Recife Aprova Lei Roberta Nascimento: Um Passo Contra o Transfeminicídio
A Câmara Municipal do Recife, em sua sessão realizada em 9 de outubro, aprovou o Projeto de Lei Roberta Nascimento, apresentado pela vereadora Liana Cirne (PT) e que estabelece o 24 de junho como o Dia Municipal de Enfrentamento ao Transfeminicídio no Recife. Este projeto de lei foi elaborado como resposta ao trágico assassinato de Roberta Nascimento em 2021 e foi desenvolvido com diversas organizações da sociedade civil, incluindo o Movimento Independente de Transmasculinidades, a ANTRA, Amotrans e a NATRAPE.
Aprovada na Câmara Municipal, esta proposta agora aguarda a aprovação do Prefeito João Campos. É importante notar que, embora tenha obtido 16 votos favoráveis, seis votos contrários e uma abstenção, 12 vereadores/as presentes na sessão online se mantiveram em silêncio, evidenciando um preocupante desinteresse por parte de uma parte significativa do legislativo municipal em relação à vida das mulheres trans e travestis.
Esta é a primeira lei na cidade do Recife a ser nomeada em homenagem a uma mulher trans. No entanto, as circunstâncias que motivaram essa homenagem são extremamente brutais e levantam questões fundamentais sobre o lugar que a sociedade atribui às mulheres trans e travestis.
Roberta Nascimento, cuja vida foi ceifada aos 33 anos, sofreu uma violência terrível em 24 de junho de 2021, quando seu corpo foi incendiado por um adolescente no Cais de Santa Rita. Ela sucumbiu a essas feridas 15 dias depois, após enfrentar queimaduras em 40% do corpo e ter seus dois braços amputados devido à gravidade dos ferimentos. Nesse mesmo mês, outras quatro travestis (Kalyndra, 26 anos; Pérola, 37; Fabiana, 30) também foram vítimas desse tipo de violência, evidenciando a urgência de combater a transfobia.
É alarmante que o Brasil seja líder mundial em assassinatos de pessoas LGBTQIAPN+ – algo que a Gestos vem denunciando internacionalmente desde 2017, através do Relatorio Luz da Sociedade Civil sobre a Agenda 2030, publicado anualmente pelo Grupo de Trabalho da Sociedade Civil para a Agenda 2030 (GT Agenda 2030). As mulheres trans e travestis são as mais vulnerabilizadas à violência no país, com uma expectativa de vida reduzida a apenas 35 anos.
De acordo com o dossiê “Assassinatos e violências contra pessoas Trans” da Associação Nacional de Travesti e Transexuais (Antra), Pernambuco liderou o número de assassinatos violentos de pessoas trans no último ano, com 59 casos de transfemicídio identificados entre 2017 e 2022.

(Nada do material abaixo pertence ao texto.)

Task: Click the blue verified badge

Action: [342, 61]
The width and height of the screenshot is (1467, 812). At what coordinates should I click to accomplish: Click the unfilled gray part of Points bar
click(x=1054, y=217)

Ainda, o levantamento “Travestis Também Envelhecem“, produzido pela ONG Gestos e apresentado na Câmara dos Vereadores em abril deste ano, revelou que 69% das mulheres trans e travestis em processo de envelhecimento na cidade do Recife não imaginavam atingir a terceira idade, com a violência contra as travestis sendo a razão mais frequente.
A Gestos parabeniza a Câmara Municipal do Recife a pela aprovação do projeto da Lei Roberta Nascimento, enquanto repudia a persistência do sentimento transfóbico nas casas legislativas municipais, estaduais e federal. Acreditamos que a valorização e proteção da integridade e dignidade humana são responsabilidades do Estado e que medidas efetivas de combate aos crimes de ódio são necessárias para evitar tragédias como as de Roberta, Kalyndra, Pérola, Fabiana e tantas outras.
No entanto, é vital destacar que a inclusão de uma nova data no calendário municipal, embora seja um passo positivo, não é suficiente para combater eficazmente os crimes de ódio. Esperamos que o Prefeito João Campos (PSB) aprove rapidamente esta lei e que, junto com ela, proponha mais ações, respaldadas por um orçamento público sólido, equipamentos públicos de alta qualidade e acesso universal, para que as pessoas trans de nossa cidade sejam tratadas como merecem: com respeito, dignidade e cidadania.